Opinión | Hércules CF
Los días perdidos

Rubén Torrecilla, todavía entrenador del Hércules, en la sala de prensa del Rico Pérez. / ALEX DOMINGUEZ
Con el club paralizado desde hace semanas por la espera inacabable a un sí cada vez más improbable de Jon Pérez Bolo, el Hércules languidece semana tras semana con un entrenador en el que ya nadie confía. A Torrecilla la historia blanquiazul le guarda un digno rincón por sacar a la entidad de la cuarta división en la que nunca debió caer, pero su nombre se escribe en pasado desde hace semanas.

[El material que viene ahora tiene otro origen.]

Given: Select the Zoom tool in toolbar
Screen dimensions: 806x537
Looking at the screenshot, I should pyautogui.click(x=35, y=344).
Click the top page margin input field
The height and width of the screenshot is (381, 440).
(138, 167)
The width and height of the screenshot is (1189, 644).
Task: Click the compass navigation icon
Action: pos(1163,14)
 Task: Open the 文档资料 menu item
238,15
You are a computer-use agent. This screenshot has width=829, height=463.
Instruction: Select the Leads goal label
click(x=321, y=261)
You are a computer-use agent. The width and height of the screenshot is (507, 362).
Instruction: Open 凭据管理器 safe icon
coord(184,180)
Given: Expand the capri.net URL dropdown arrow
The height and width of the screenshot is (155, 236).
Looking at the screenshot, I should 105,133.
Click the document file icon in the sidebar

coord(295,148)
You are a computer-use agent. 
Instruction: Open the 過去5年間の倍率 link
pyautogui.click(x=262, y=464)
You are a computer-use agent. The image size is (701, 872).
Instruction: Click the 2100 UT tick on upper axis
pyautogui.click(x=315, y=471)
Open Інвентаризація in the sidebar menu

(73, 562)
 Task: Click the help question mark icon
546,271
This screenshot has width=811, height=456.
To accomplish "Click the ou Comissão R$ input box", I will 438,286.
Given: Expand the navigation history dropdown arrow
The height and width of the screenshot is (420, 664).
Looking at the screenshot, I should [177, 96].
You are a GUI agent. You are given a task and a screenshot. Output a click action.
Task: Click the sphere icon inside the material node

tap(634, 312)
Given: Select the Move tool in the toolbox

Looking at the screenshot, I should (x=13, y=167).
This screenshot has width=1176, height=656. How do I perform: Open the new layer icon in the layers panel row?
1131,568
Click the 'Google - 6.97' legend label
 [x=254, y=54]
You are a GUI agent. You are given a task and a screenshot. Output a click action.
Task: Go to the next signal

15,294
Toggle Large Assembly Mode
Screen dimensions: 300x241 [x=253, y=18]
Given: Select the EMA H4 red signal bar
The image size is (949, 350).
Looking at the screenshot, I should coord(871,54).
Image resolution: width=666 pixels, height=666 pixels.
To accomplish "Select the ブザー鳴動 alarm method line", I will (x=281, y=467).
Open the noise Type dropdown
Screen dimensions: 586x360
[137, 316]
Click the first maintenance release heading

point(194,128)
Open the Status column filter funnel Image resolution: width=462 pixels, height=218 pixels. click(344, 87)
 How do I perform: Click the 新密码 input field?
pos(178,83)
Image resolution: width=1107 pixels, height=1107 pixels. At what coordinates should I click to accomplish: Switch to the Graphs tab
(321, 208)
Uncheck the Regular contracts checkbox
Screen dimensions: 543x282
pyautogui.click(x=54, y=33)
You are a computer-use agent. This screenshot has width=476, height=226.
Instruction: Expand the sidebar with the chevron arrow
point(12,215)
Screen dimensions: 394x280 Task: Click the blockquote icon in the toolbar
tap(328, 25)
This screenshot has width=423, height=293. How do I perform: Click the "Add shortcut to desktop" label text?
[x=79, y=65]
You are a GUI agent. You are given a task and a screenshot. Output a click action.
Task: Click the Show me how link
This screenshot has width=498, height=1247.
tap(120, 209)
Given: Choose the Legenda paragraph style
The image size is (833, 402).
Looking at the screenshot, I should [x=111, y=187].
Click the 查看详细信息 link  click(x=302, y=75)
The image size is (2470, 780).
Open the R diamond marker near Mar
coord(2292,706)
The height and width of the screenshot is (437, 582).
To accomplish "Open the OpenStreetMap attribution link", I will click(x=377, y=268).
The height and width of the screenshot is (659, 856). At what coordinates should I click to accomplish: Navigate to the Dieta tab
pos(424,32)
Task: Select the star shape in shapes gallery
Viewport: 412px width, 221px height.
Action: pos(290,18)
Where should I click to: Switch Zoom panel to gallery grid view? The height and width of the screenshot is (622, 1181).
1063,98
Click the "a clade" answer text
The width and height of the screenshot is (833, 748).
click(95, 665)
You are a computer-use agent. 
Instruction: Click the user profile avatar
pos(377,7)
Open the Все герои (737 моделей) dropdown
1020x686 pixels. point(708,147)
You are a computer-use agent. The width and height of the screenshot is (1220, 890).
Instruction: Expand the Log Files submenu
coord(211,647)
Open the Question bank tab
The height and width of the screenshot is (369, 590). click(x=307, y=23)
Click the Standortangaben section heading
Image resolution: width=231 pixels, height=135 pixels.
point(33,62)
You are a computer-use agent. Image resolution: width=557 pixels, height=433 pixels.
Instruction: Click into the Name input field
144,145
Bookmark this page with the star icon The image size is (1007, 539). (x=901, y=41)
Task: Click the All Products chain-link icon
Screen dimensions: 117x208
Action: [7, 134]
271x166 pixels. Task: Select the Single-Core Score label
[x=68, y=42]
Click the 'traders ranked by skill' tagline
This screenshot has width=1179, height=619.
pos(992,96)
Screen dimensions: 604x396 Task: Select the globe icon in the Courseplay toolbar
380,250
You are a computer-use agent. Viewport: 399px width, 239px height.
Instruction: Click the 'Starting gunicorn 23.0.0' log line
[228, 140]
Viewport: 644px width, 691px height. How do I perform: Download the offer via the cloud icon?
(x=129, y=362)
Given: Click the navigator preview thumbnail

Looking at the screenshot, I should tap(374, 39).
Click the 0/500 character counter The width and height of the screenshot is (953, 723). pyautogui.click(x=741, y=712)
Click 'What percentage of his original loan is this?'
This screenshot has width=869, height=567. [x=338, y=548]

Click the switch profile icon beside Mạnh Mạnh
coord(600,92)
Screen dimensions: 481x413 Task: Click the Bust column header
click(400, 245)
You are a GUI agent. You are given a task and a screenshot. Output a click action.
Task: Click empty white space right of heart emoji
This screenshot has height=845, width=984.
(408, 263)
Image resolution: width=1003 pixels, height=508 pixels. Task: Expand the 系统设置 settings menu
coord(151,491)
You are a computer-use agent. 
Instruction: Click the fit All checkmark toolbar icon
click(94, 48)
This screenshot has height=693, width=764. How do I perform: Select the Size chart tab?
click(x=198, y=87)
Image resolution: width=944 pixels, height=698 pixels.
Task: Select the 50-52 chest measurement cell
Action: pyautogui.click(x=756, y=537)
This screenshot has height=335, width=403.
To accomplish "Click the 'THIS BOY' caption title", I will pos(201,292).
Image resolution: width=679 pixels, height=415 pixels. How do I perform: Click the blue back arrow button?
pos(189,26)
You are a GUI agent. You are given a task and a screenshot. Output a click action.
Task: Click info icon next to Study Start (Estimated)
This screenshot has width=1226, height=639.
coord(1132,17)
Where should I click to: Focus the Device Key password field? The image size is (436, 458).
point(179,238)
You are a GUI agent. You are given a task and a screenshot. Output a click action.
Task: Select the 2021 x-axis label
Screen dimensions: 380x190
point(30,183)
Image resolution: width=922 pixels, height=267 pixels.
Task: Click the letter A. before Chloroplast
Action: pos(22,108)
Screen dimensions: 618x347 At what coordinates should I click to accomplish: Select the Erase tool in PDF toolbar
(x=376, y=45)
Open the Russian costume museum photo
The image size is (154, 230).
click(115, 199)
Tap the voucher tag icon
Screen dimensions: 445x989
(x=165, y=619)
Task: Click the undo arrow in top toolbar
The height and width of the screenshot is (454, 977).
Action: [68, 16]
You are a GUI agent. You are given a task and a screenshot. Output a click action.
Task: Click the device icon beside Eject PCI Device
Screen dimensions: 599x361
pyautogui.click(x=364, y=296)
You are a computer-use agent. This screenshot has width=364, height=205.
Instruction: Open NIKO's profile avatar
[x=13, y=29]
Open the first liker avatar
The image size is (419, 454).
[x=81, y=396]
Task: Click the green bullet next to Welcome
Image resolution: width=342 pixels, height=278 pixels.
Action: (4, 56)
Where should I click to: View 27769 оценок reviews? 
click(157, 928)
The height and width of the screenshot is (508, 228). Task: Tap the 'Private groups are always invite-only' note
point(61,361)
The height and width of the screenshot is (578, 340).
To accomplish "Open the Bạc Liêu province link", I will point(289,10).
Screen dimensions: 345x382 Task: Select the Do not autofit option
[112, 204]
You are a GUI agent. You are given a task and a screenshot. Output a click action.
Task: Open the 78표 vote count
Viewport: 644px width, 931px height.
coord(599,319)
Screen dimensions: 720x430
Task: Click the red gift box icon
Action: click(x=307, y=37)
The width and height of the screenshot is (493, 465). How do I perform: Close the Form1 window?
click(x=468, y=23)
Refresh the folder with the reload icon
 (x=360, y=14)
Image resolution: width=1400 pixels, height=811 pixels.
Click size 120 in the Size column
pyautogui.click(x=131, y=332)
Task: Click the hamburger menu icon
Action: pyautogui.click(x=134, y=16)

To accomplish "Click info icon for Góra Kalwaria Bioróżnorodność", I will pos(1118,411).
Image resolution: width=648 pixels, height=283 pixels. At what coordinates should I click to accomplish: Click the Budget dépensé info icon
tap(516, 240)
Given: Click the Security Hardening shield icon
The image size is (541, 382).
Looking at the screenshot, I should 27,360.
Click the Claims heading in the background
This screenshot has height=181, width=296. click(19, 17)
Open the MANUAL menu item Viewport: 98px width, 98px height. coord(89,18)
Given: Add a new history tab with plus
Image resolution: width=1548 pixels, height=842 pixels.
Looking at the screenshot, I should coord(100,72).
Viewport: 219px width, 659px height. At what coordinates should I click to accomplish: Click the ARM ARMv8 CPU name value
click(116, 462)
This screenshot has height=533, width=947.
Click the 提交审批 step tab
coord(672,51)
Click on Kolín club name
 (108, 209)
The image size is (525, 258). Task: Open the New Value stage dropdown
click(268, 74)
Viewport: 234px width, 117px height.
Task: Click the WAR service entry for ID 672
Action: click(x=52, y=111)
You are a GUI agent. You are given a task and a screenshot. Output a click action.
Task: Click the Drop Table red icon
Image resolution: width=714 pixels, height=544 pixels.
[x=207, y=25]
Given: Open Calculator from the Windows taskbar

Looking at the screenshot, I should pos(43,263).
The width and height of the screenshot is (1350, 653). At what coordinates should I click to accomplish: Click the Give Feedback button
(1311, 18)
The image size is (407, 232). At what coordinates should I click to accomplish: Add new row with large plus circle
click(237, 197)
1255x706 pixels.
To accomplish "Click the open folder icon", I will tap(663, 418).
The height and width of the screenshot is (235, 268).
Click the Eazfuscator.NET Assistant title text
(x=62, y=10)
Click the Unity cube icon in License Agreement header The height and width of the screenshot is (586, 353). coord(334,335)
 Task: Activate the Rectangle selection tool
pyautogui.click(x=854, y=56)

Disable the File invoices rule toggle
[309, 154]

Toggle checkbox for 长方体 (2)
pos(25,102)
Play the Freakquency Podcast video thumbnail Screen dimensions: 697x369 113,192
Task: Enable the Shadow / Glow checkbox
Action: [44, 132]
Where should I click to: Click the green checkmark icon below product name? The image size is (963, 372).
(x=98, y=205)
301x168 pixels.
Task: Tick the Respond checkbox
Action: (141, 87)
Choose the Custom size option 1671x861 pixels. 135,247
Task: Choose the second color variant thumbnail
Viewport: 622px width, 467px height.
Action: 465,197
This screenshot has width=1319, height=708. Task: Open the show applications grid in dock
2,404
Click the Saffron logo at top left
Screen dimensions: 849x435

La falta de toma de decisiones de Enrique Ortiz ha abocado al Hércules a una situación marciana: entrena día tras día con un entrenador sentenciado -que no se va porque aquí nadie renuncia a lo que tiene firmado-, unos jugadores alejados del nivel que entre y uno vendieron que tenían y una grada quejosa, que verdaderamente será molesta cuando vuelva a girar la cabeza hacia el palco.
Hoy el Hércules deambula por la 1ªRFEF, es colista después de seis jornadas y el entrenador, pese a saberse condenado, continúa en el cargo por la ineficacia de los despachos, incapaces de encontrar un sustituto que satisfaga a todas las opiniones, supeditadas siempre a la de Ortiz, defensor hasta lo inevitable de a quien hace menos de un año bautizó como su Simeone. Con la suspensión del partido contra el filial del Atlético del pasado viernes, se han perdido unos días idóneos para que el nuevo entrenador hiciera un mini stage con la plantilla, pulsara al nuevo vestuario y trabajara para sacar al equipo de una situación indigna.
En el seno del club y en buena parte del entorno, el paso por el ostracismo más absoluto que fue la 2ªRFEF ha suavizado el día a día de la tercera categoría, que hasta hace tres o cuatro años era motivo justificado por el que hasta el herculano más comedido se rasgara las vestiduras. Entonces ni siquiera bastaba estar en los puestos de "play-off" de ascenso a Segunda, buena cuenta puede dar de ello Pacheta; mucho menos navegar dentro de los diez primeros, pregúntenle a Siviero. Hoy poco queda de aquel Hércules, envejecido de golpe en la última década. Menos aún hay ya del lustroso club de los setenta ni de aquel pujante de antes de la Guerra Civil, del que solo hablan las hemerotecas.
El rastro de sangre de los últimos tiempos no ha servido, sin embargo, para que el Hércules entre mínimamente por el aro de lo exigible a un club profesional y ello es la mejor explicación a la actual situación; la de una entidad sobrepasada por decenas de clubes menores en bagaje histórico, en afición e incluso en valor de muchos de sus jugadores, pero que disponen de unas estructuras aseadas entre las que figuran una ciudad deportiva, una cantera cuidada y un poco de sensatez y mimo entre quienes rodean a la propiedad.
Mientras Bolo, Oltra o cualquier otro técnico de mayor vuelo barruntan la oferta, el club no avanza si sigue con un entrenador en el que ya nadie cree, tampoco el vestuario. Entre tanto, nada de malo tendría si alguien se fijara en el técnico del filial, un Roberto Campillo que es todo lo que la entidad no mira: alguien de la casa, alicantino y miembro de una hornada de técnicos jóvenes y actualizados que acallaría todas las voces de quienes desde dentro piden métodos de esta época. Al menos así el club no perdería días, puede ser que incluso estuviera invirtiéndolos.